Family behaviour
This family is intended to control the assignment of different roles to users. The capabilities of these roles with respect to security management are described in the other families in this class.
Component levelling
FMT_SMR.1 Security roles specifies the roles with respect to security that the TSF recognises.
FMT_SMR.2 Restrictions on security roles specifies that in addition to the specification of the roles, there are rules that control the relationship between the roles.

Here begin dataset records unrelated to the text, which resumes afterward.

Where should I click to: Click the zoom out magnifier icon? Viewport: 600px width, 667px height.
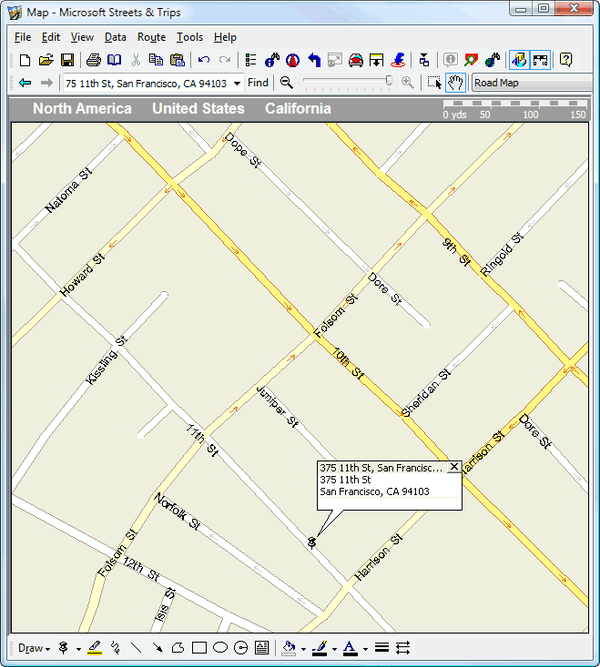(x=287, y=83)
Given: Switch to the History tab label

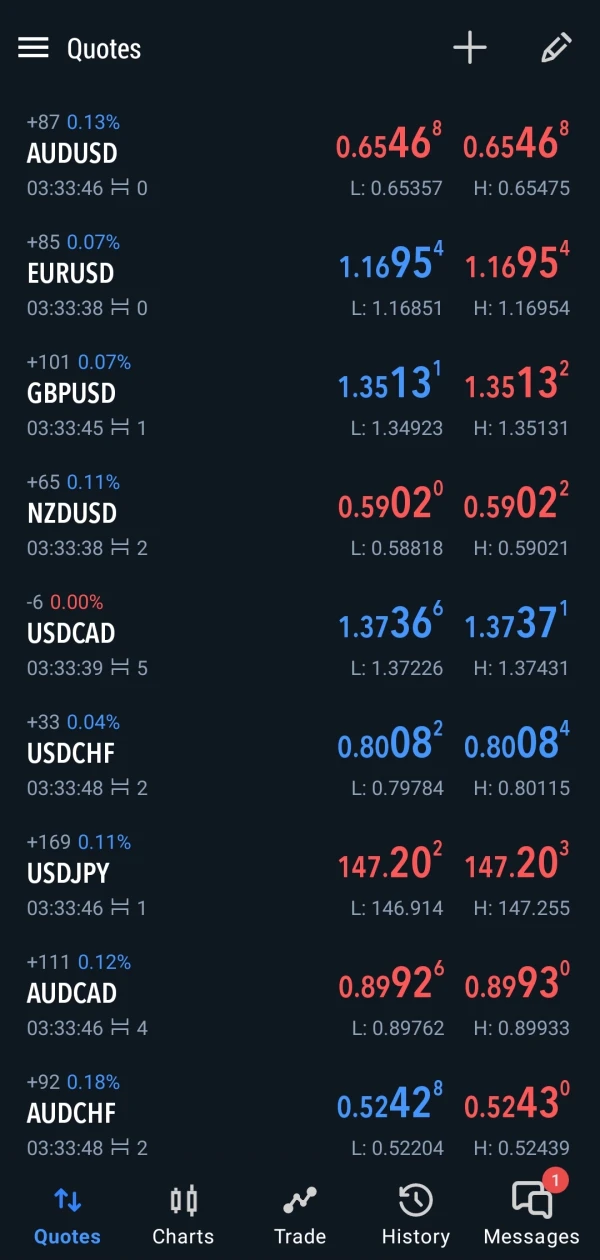Looking at the screenshot, I should 415,1237.
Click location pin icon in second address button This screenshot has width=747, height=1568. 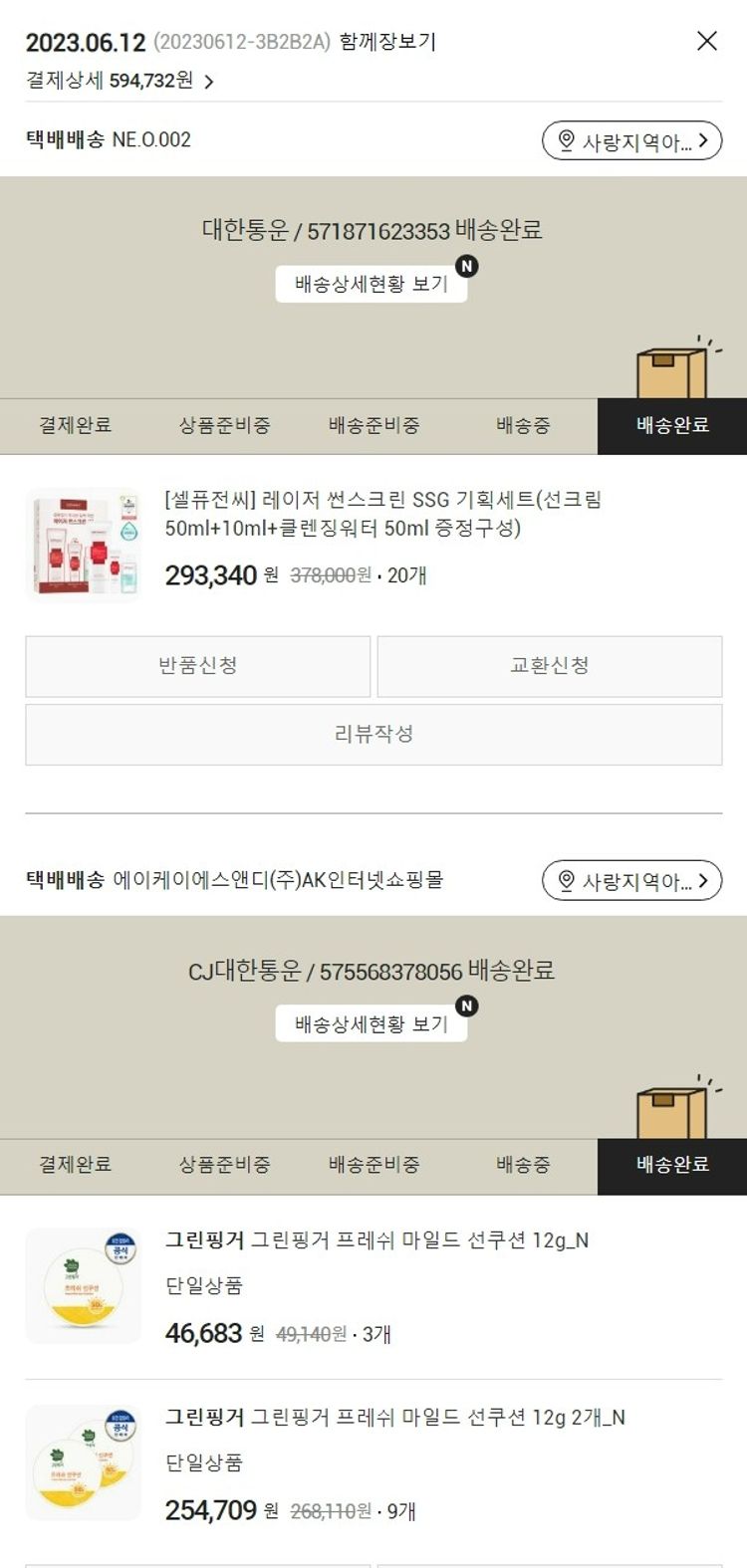[566, 881]
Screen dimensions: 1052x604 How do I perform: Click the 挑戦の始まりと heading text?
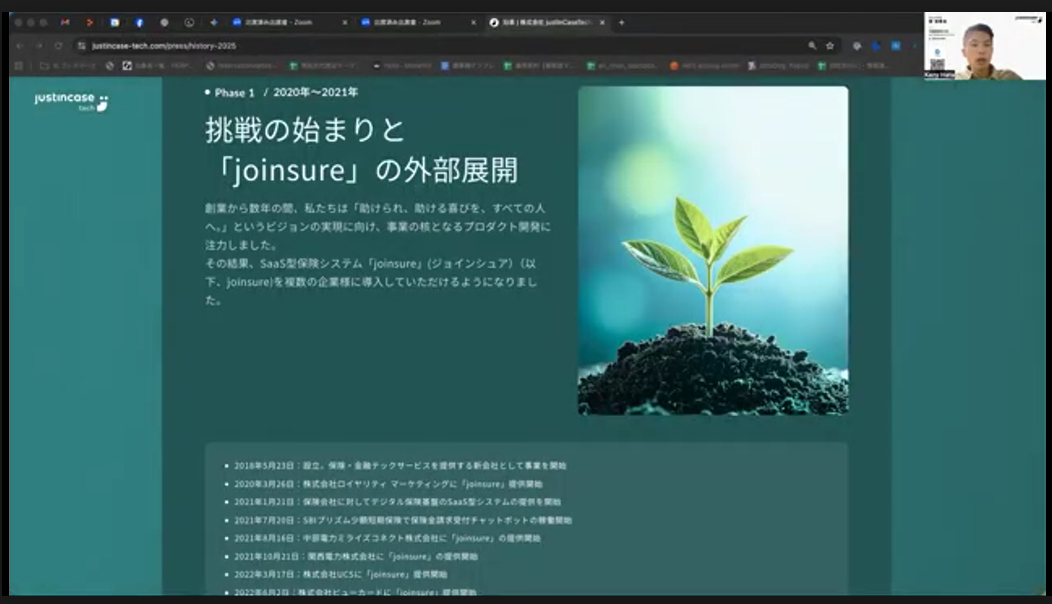[x=304, y=130]
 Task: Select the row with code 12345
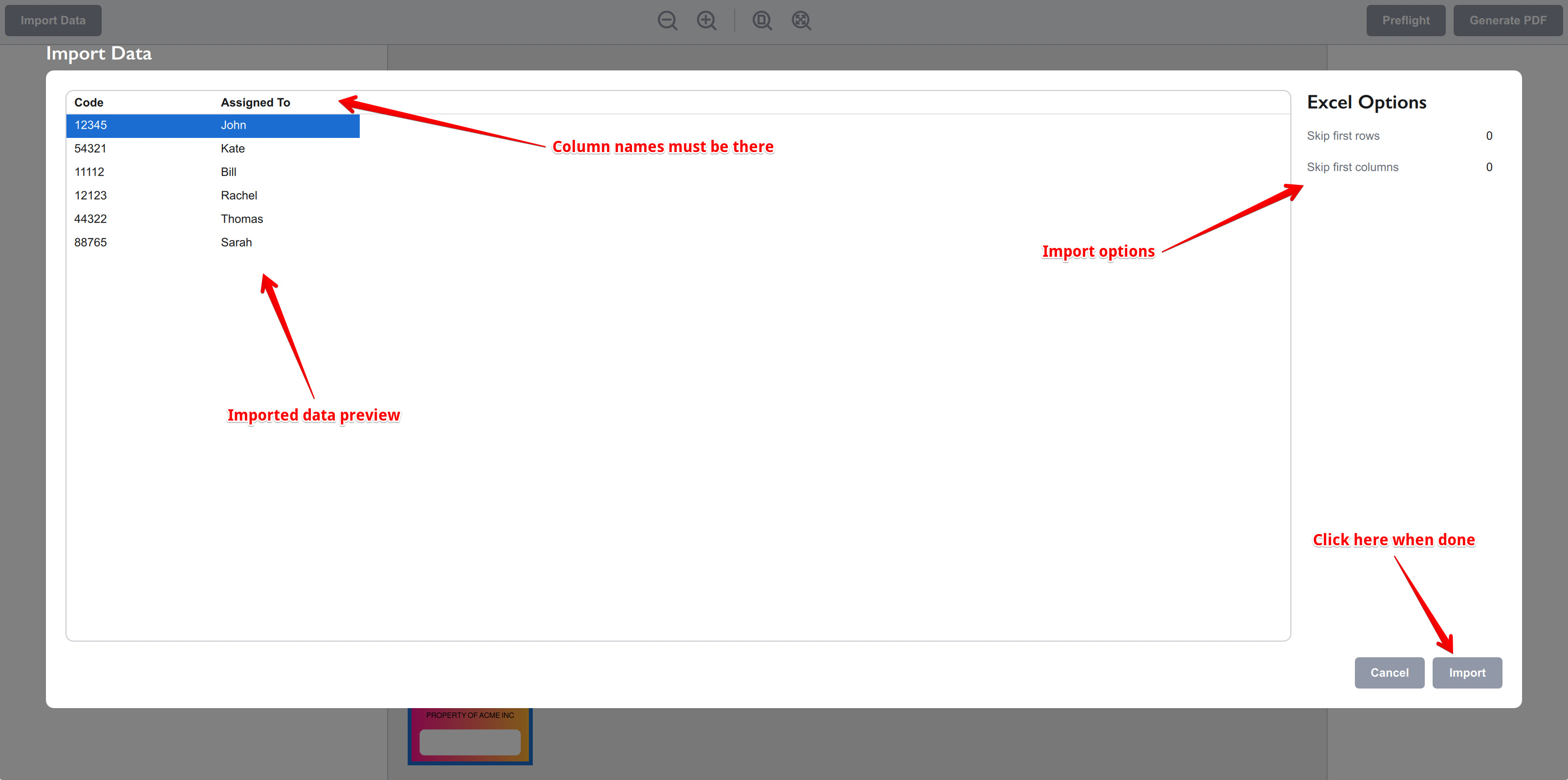click(x=213, y=125)
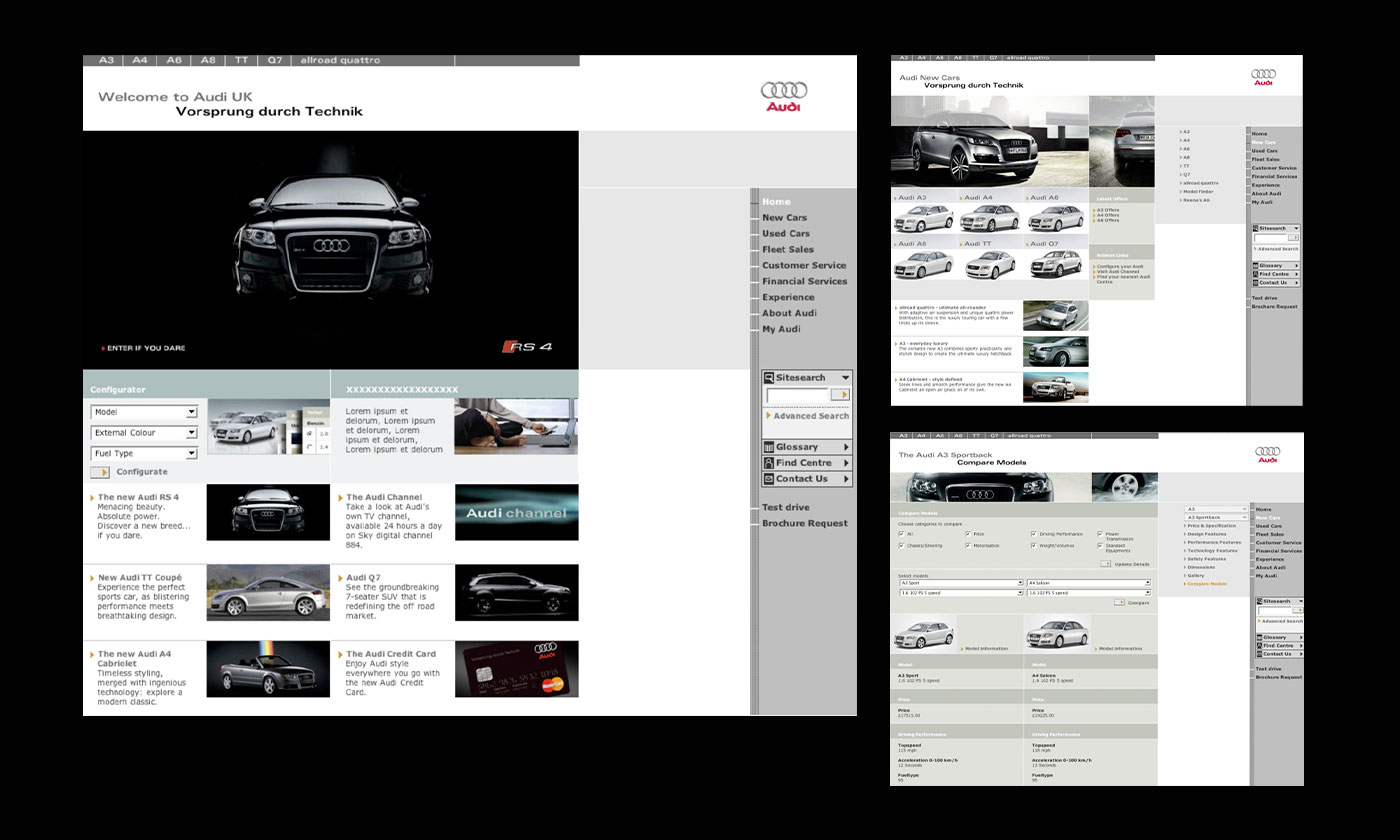1400x840 pixels.
Task: Uncheck the Motorisation category checkbox
Action: (968, 546)
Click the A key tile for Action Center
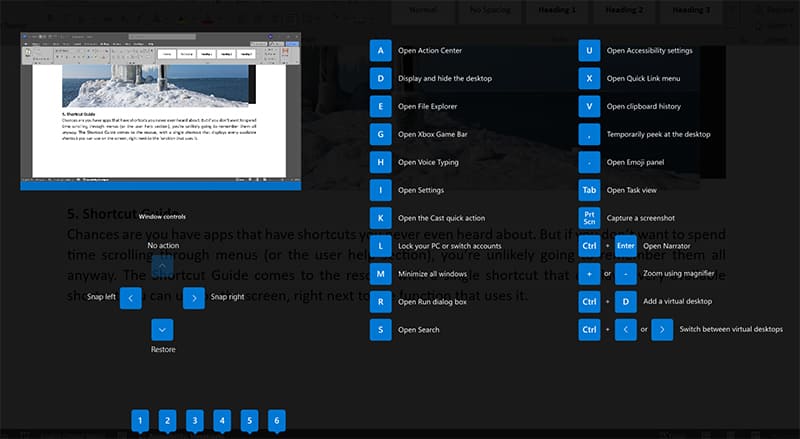 click(380, 51)
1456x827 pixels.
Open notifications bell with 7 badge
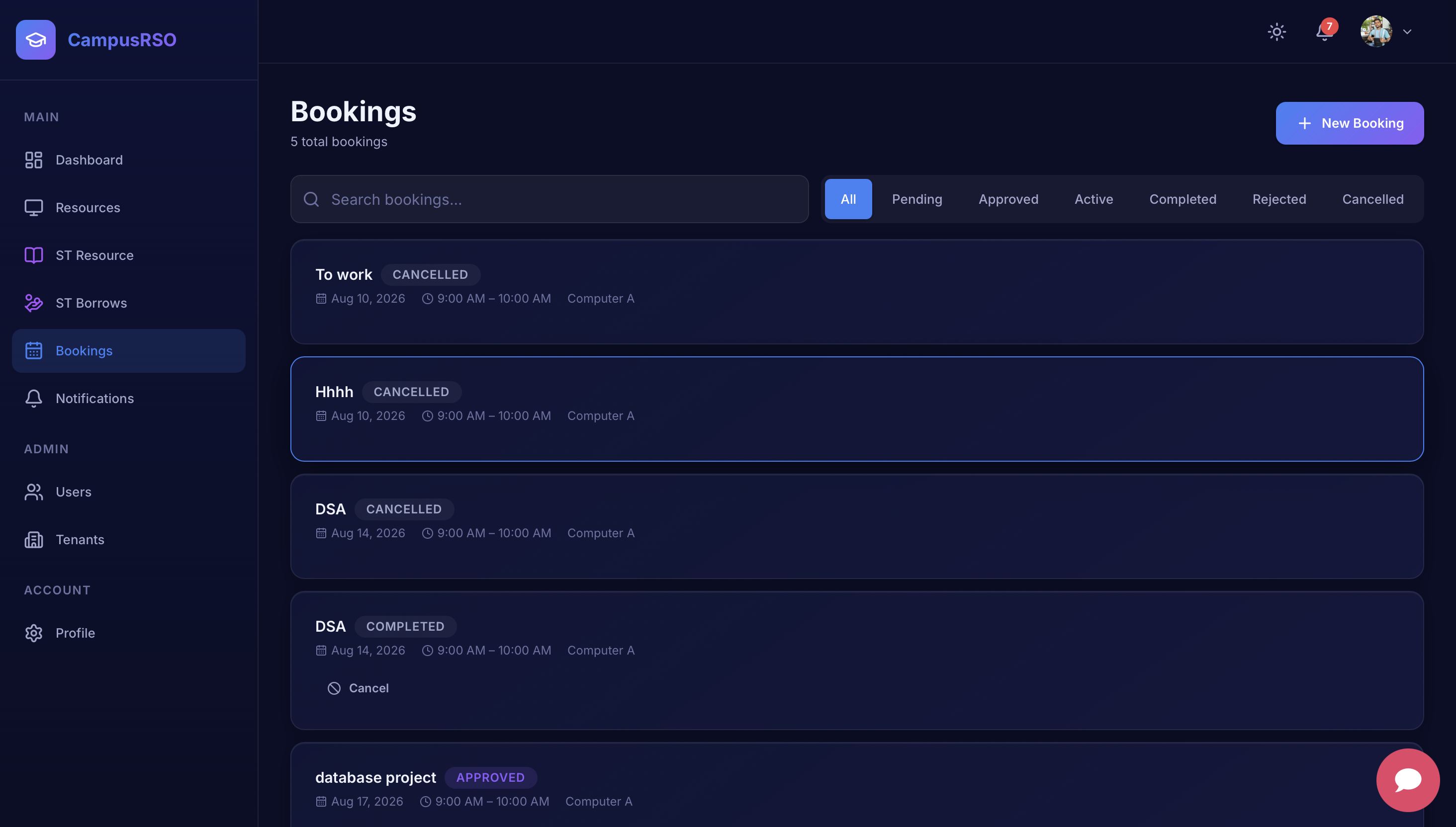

FMT_SMR.3 Assuming roles requires that an explicit request is given to the TSF to assume a role.
Management: FMT_SMR.1
The following actions could be considered for the management functions in FMT Management:
a) managing the group of users that are part of a role.
Management: FMT_SMR.2
The following actions could be considered for the management functions in FMT Management:
a) managing the group of users that are part of a role;
b) managing the conditions that the roles must satisfy.
Management: FMT_SMR.3
There are no additional management activities foreseen for this component.
Audit: FMT_SMR.1
The following actions should be auditable if FAU_GEN Security audit data generation is included in the PP / ST:
a) Minimal: modifications to the group of users that are part of a role;
b) Detailed: every use of the rights of a role.
Audit: FMT_SMR.2
The following actions should be auditable if FAU_GEN Security audit data generation is included in the PP / ST:
a) Minimal: modifications to the group of users that are part of a role;
b) Minimal: unsuccessful attempts to use a role due to the given conditions on the roles;
c) Detailed: every use of the rights of a role.
Audit: FMT_SMR.3
The following actions should be auditable if FAU_GEN Security audit data generation is included in the PP / ST:
a) Minimal: explicit request to assume a role.